Rows from a dataset:
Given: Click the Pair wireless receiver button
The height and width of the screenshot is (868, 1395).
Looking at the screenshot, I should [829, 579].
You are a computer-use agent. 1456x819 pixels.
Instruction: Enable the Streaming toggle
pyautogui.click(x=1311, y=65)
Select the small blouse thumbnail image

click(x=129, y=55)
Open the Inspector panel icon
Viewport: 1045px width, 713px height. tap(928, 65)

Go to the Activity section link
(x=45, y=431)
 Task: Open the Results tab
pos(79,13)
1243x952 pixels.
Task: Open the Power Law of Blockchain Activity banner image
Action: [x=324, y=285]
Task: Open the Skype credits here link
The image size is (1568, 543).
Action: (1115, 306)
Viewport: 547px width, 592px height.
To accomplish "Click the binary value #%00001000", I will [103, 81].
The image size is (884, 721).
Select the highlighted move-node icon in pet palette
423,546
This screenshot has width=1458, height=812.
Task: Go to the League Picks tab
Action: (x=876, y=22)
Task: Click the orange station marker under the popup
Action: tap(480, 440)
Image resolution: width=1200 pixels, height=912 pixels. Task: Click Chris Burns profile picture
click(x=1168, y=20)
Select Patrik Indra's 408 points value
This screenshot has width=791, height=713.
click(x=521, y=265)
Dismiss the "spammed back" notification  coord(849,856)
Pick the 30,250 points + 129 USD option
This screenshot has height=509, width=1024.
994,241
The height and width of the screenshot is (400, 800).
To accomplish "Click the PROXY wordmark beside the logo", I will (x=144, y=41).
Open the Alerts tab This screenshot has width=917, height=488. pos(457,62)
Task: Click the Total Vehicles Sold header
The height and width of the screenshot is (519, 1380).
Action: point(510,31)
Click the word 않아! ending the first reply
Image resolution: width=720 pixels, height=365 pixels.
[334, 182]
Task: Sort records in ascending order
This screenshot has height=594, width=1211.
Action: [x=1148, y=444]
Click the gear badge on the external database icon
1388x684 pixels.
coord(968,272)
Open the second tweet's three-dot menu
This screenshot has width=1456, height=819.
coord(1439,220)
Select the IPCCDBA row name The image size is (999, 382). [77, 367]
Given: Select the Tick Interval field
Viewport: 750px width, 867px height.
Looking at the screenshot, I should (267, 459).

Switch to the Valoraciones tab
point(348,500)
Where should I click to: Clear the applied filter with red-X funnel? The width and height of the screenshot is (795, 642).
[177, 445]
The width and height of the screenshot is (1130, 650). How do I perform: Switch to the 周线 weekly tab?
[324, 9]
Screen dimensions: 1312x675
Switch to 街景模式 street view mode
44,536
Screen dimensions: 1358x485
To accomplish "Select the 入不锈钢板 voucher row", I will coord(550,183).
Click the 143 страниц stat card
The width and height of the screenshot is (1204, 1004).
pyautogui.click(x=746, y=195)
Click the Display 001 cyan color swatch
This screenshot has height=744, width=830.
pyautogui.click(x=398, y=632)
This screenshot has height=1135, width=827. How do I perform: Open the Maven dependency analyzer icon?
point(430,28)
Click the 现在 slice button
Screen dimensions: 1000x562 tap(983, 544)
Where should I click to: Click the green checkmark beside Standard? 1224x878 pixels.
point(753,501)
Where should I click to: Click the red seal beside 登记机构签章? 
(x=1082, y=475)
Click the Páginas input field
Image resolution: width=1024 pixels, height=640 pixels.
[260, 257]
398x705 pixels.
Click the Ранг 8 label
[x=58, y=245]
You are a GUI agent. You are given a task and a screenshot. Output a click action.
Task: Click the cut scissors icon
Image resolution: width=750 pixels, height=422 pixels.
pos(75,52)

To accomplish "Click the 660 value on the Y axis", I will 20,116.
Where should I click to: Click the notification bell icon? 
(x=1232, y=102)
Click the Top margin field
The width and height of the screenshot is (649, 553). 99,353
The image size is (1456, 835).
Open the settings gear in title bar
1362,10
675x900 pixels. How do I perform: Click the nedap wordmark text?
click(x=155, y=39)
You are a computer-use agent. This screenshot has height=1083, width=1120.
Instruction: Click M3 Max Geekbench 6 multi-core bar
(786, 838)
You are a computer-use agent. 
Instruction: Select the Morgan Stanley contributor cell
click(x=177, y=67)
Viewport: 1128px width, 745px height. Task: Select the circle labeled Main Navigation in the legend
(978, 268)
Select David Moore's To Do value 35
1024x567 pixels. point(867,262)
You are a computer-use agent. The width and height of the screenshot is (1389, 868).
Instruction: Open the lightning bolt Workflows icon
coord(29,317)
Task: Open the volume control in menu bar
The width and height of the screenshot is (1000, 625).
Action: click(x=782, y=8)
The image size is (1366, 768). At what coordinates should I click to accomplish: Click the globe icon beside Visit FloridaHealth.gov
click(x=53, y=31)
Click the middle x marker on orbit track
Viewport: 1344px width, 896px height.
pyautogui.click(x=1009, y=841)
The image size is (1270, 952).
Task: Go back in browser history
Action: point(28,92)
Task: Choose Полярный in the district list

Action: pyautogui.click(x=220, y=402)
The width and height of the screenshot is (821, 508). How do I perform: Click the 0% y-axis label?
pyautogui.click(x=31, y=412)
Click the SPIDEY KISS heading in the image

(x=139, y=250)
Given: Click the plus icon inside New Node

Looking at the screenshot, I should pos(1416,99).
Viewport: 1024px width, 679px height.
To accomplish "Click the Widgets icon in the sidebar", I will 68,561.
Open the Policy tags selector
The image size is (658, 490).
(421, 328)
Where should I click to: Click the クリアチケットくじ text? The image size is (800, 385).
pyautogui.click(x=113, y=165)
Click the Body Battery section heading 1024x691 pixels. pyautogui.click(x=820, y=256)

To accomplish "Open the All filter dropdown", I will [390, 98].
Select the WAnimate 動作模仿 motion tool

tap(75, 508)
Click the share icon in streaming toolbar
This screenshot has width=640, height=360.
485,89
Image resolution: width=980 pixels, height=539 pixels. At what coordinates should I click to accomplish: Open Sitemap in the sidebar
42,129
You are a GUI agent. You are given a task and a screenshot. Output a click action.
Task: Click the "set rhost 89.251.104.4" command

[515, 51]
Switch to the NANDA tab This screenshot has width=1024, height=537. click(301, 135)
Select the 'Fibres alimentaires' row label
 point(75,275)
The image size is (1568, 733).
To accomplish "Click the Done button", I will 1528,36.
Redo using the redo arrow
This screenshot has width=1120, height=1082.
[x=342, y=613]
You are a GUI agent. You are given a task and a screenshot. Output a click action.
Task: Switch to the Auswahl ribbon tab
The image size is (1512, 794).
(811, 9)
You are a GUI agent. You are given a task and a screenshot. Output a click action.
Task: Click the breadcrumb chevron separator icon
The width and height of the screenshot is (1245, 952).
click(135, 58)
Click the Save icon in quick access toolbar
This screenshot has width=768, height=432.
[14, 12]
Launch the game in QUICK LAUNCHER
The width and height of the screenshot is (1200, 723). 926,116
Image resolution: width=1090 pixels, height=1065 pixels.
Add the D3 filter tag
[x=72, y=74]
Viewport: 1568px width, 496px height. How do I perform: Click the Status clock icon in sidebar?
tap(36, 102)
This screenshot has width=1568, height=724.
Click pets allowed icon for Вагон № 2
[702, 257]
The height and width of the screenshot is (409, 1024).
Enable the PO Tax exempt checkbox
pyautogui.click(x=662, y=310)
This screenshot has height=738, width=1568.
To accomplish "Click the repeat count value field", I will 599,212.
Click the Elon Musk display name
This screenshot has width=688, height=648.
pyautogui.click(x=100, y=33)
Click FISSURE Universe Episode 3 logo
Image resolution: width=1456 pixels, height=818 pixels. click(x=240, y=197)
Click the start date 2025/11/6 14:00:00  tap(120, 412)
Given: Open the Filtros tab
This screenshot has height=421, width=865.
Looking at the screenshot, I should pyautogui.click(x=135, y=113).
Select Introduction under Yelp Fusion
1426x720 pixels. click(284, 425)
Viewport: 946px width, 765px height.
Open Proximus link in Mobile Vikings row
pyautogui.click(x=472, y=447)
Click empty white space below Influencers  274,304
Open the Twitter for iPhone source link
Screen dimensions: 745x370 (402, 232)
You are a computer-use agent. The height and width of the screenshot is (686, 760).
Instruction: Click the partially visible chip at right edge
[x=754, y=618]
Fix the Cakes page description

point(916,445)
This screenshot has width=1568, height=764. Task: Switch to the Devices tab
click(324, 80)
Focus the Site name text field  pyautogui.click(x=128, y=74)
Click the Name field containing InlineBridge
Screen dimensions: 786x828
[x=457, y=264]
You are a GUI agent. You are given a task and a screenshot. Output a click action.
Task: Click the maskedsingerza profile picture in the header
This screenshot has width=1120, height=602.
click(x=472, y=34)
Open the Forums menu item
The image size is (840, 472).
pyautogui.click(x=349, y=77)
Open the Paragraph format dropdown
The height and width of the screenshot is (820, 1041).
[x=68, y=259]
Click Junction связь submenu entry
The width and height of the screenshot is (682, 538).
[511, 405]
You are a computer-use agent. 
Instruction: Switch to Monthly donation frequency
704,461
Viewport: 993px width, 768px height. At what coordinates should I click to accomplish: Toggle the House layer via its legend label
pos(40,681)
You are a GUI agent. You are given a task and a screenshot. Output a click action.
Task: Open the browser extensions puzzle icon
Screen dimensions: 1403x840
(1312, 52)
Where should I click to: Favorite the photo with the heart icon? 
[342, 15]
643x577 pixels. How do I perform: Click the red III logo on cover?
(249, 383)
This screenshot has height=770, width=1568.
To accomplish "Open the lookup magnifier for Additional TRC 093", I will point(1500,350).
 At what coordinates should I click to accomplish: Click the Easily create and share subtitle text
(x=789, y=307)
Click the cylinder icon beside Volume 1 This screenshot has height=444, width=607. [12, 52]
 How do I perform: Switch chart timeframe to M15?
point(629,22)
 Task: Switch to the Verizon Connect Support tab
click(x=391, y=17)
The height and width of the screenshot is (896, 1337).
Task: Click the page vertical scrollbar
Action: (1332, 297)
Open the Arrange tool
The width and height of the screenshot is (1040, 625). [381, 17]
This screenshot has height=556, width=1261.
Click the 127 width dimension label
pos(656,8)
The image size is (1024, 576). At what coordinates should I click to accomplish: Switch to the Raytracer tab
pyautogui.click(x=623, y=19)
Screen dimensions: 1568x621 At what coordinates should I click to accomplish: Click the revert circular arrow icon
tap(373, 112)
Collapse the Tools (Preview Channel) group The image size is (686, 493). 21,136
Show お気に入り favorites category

◆ TASK DESCRIPTION:
Retype the listing lines between the one holding "Go to the Activity section link" and the one holding "point(348,500)", inclusive, with no changes.

◆ FULL ANSWER:
Go to the Activity section link
(x=45, y=431)
 Task: Open the Results tab
pos(79,13)
1243x952 pixels.
Task: Open the Power Law of Blockchain Activity banner image
Action: [x=324, y=285]
Task: Open the Skype credits here link
The image size is (1568, 543).
Action: (1115, 306)
Viewport: 547px width, 592px height.
To accomplish "Click the binary value #%00001000", I will [103, 81].
The image size is (884, 721).
Select the highlighted move-node icon in pet palette
423,546
This screenshot has width=1458, height=812.
Task: Go to the League Picks tab
Action: (x=876, y=22)
Task: Click the orange station marker under the popup
Action: tap(480, 440)
Image resolution: width=1200 pixels, height=912 pixels. Task: Click Chris Burns profile picture
click(x=1168, y=20)
Select Patrik Indra's 408 points value
This screenshot has width=791, height=713.
click(x=521, y=265)
Dismiss the "spammed back" notification  coord(849,856)
Pick the 30,250 points + 129 USD option
This screenshot has height=509, width=1024.
994,241
The height and width of the screenshot is (400, 800).
To accomplish "Click the PROXY wordmark beside the logo", I will (x=144, y=41).
Open the Alerts tab This screenshot has width=917, height=488. pos(457,62)
Task: Click the Total Vehicles Sold header
The height and width of the screenshot is (519, 1380).
Action: point(510,31)
Click the word 않아! ending the first reply
Image resolution: width=720 pixels, height=365 pixels.
[334, 182]
Task: Sort records in ascending order
This screenshot has height=594, width=1211.
Action: [x=1148, y=444]
Click the gear badge on the external database icon
1388x684 pixels.
coord(968,272)
Open the second tweet's three-dot menu
This screenshot has width=1456, height=819.
coord(1439,220)
Select the IPCCDBA row name The image size is (999, 382). [77, 367]
Given: Select the Tick Interval field
Viewport: 750px width, 867px height.
Looking at the screenshot, I should (267, 459).

Switch to the Valoraciones tab
point(348,500)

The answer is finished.